With that in mind, Mr. Craig, the retired editor of the Pittsburgh Post-Gazette and head of the nonprofit Riverlife Task Force, believes benchmarking is the way to go.
Benchmarking is the term he used to describe where Pittsburgh stands when compared with other cities. By doing that, he said, the region can get a clearer picture of where it is and what its problems truly are.
"Until you know where you are, you really can't be very intelligent about it," he said.
Mr. Craig and Paul O'Neill, the former U.S. Treasury secretary, came together to create the nonprofit Pittsburgh Regional Indicators Initiative. They presented their new Web site, www.PittsburghTODAY.org, to the meeting of the Pittsburgh Technology Council yesterday. On the site they compare Pittsburgh with the rest of the country, and with comparable cities.
The cities used for comparison purposes were Baltimore; Boston; Charlotte, N.C.; Cincinnati; Cleveland; Denver; Detroit; Indianapolis; Kansas City, Mo.; Milwaukee; Minneapolis; Philadelphia; and Richmond, Va.
Those benchmark survey results, or as much information as the group has, are now available on the PittsburghTODAY site. The Pittsburgh Regional Indicators Initiative includes 22 counties surrounding Pittsburgh as part of the economic region, including areas of Ohio and West Virginia.
"They go to Pirate games, they buy the Post-Gazette, they go to PNC bank, they do this in this region," Mr. Craig said about people who live across state lines but consider themselves Pittsburghers.
"This is not a finished piece of work; this is a work in progress," Mr. O'Neill said about the data-gathering project. Some categories of information are still empty, but Mr. Craig said people could inform their conversations about the region with the information that already is on the site.

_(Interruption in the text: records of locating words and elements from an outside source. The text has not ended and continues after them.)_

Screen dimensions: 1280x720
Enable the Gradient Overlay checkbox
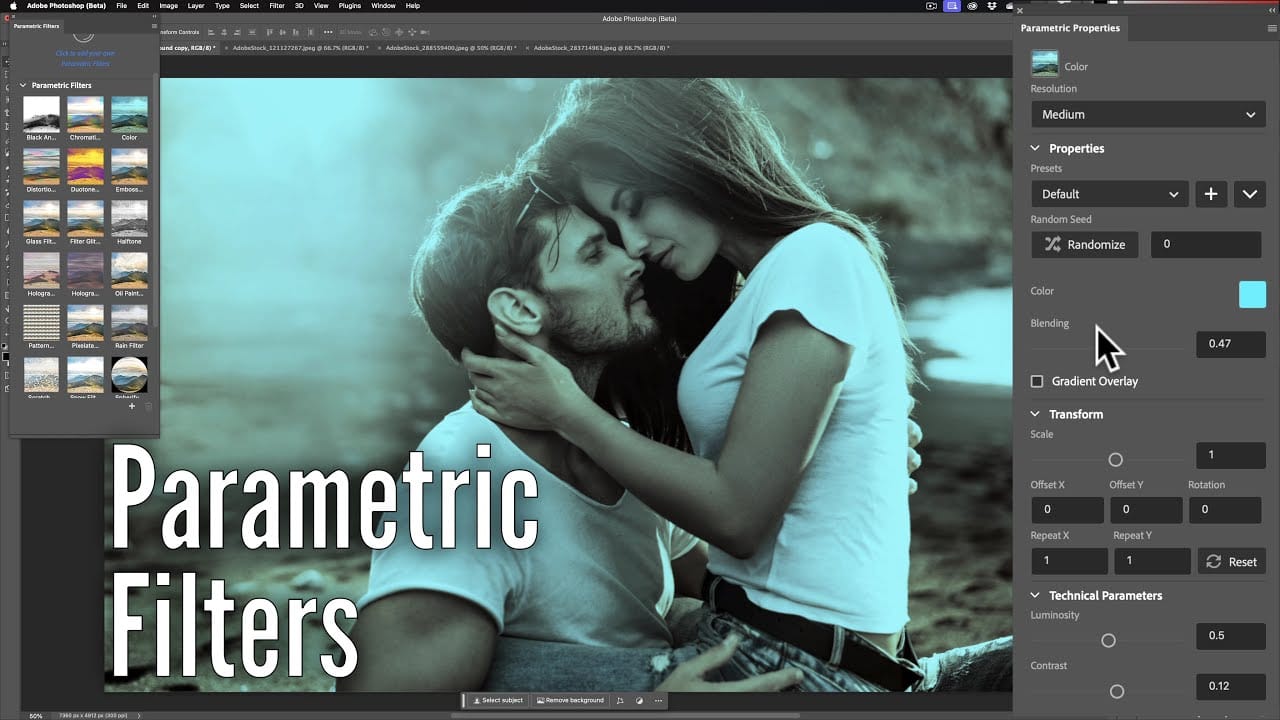click(1037, 381)
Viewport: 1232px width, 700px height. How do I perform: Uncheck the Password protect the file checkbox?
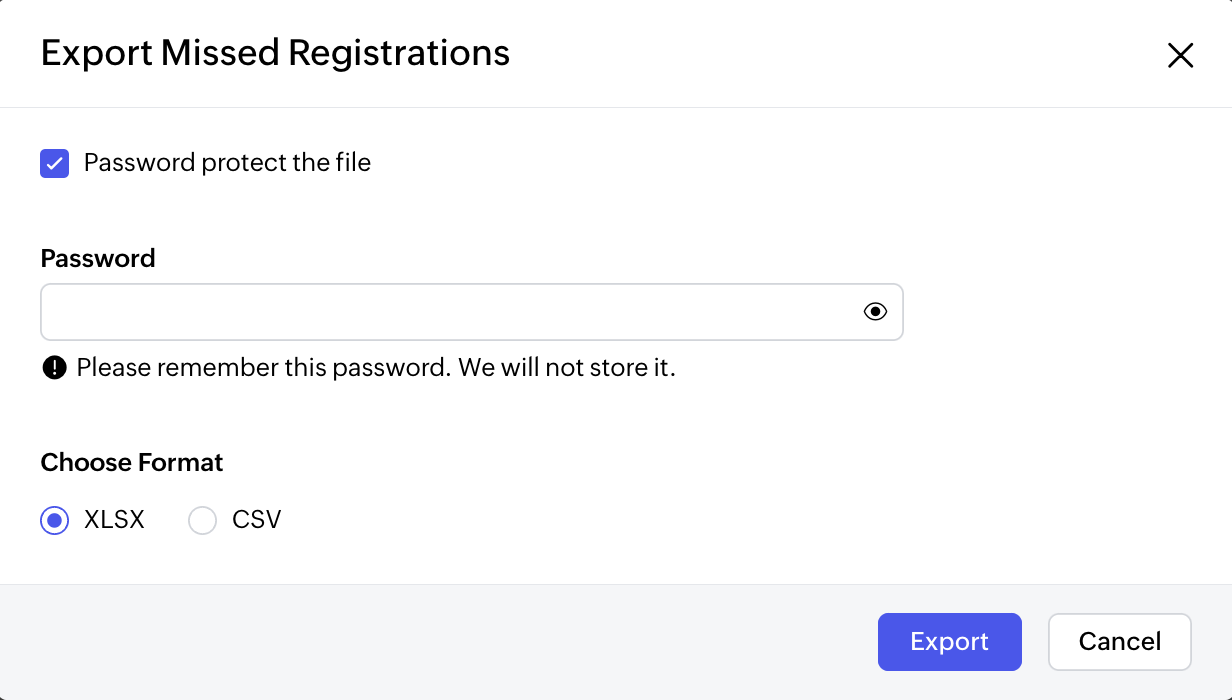coord(55,163)
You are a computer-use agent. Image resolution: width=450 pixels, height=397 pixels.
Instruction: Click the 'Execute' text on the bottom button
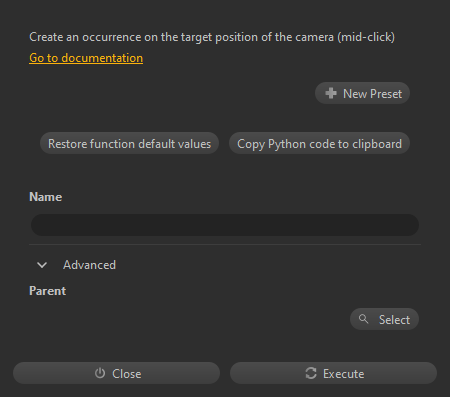pyautogui.click(x=344, y=374)
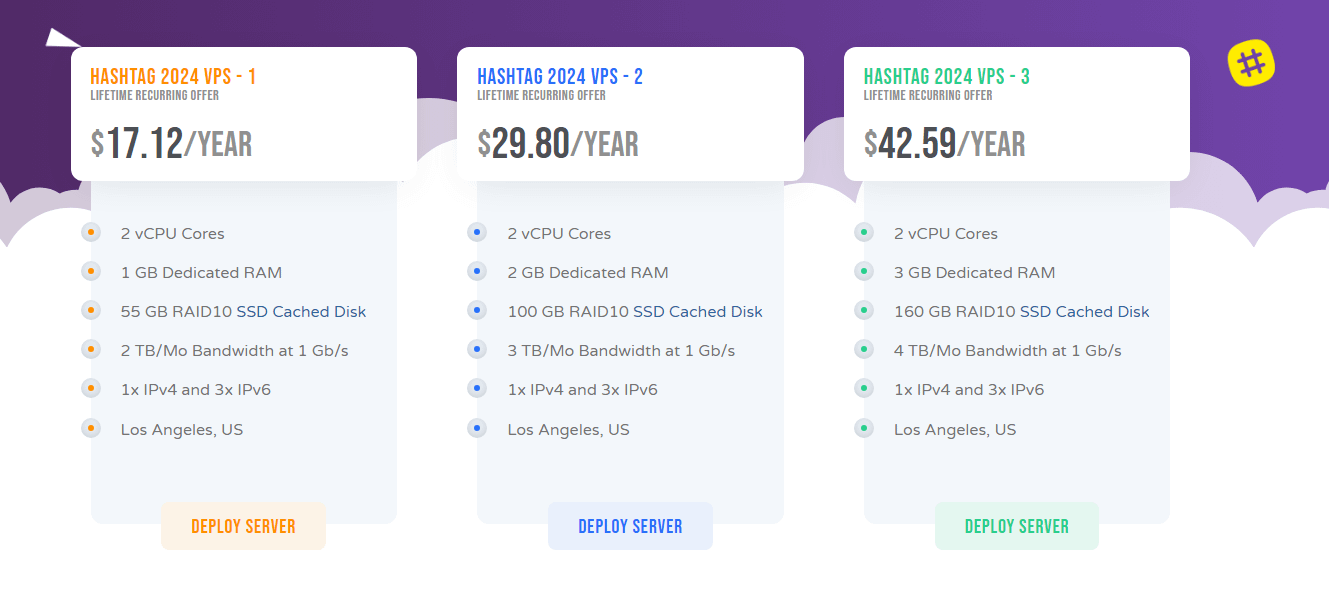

"It is an attempt to characterize where we are in this region," Mr. O'Neill said.
Mr. Craig said the data have some surprises, because while government may be a problem, it's not because it is too big. He said of all the benchmark cities, Pittsburgh is the only one that has seen a decline in government jobs in the past decade.

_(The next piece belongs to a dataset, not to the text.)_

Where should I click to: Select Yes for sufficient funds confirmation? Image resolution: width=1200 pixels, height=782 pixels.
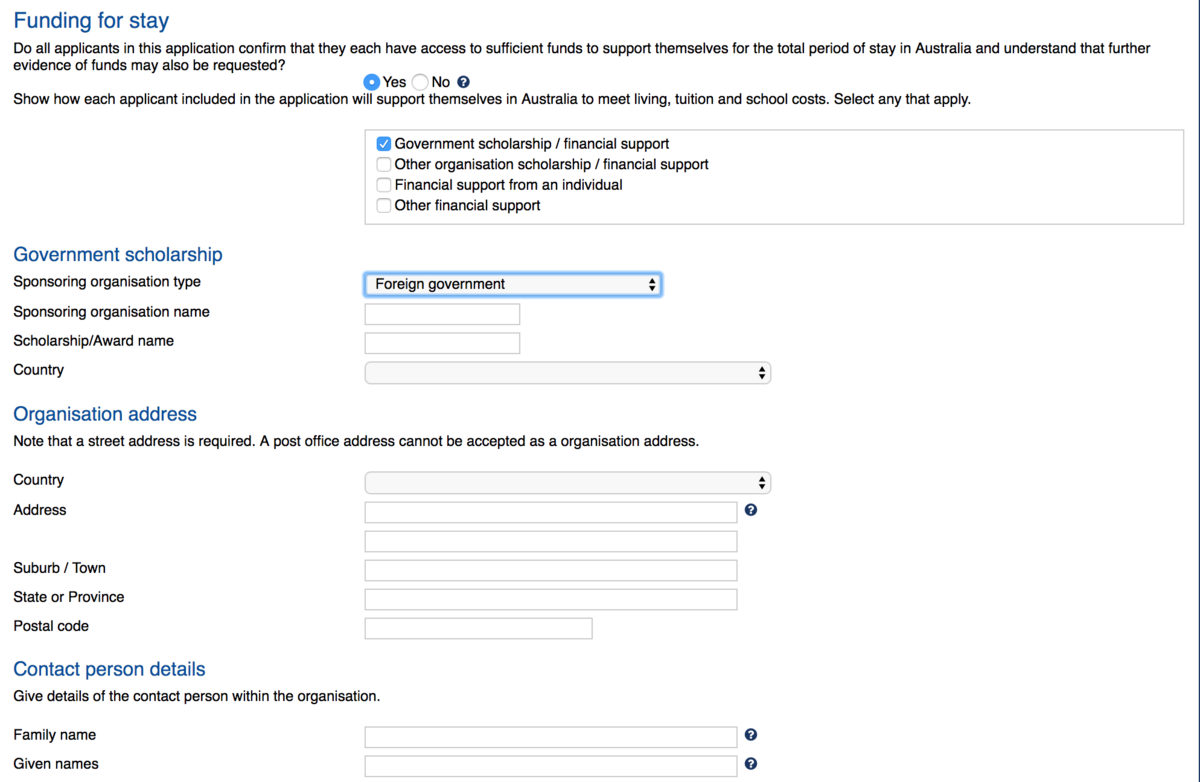(x=372, y=82)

The region spends less local money on police and fire protection than other comparable areas. It spends the second-lowest amount on parks and the third-lowest amount of local money on roads and bridges.
The local taxes in the Pittsburgh region are the sixth-lowest per person of the benchmark cities.

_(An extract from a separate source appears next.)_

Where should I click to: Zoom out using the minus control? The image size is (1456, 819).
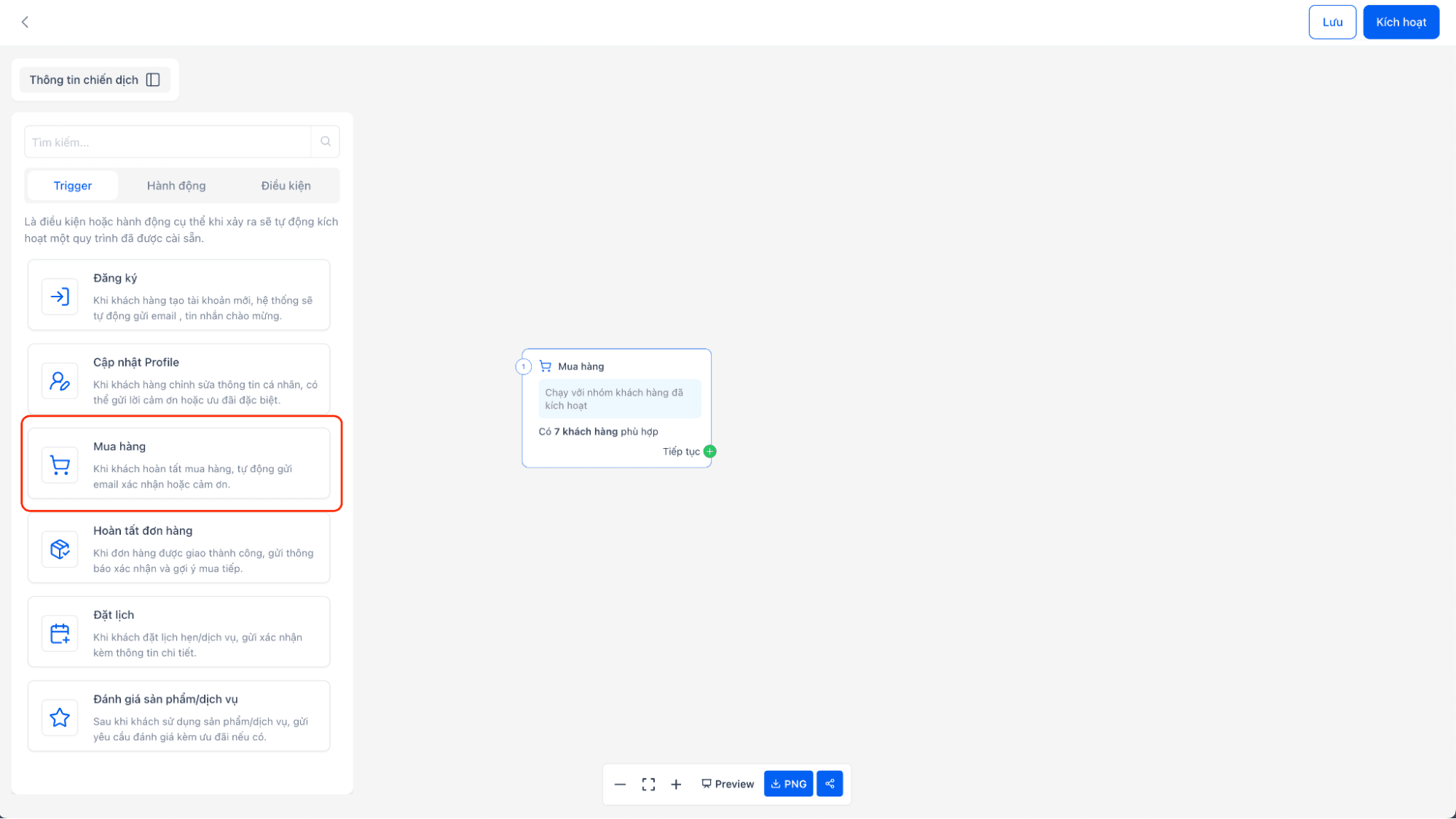620,784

Yet the interest on debt for local governments is the highest per person of any of the regions.
Mr. Craig also presented statistics that show that child poverty is very high in the region, and that it is not a city problem. The Pittsburgh region had higher rates of child poverty than the comparison regions and, locally, the city had a lower rate of children in poverty than some of the outlying counties such as Fayette and Indiana, and counties across state lines, such as Monroe County, Ohio, and Monongalia County, W.Va.
"This is something we have to think about and recognize it's a drag," he said.
Mr. Craig asked the members of the technology council to put aside their feelings as they listened to the report on the data.
"These are the facts," he said. "We carry around an emotional load about these things."
Once the initiative finishes the work on where Pittsburgh is in the various categories, it can be an indicator for government and other interested parties to come up with solutions to problems and money to fund those solutions.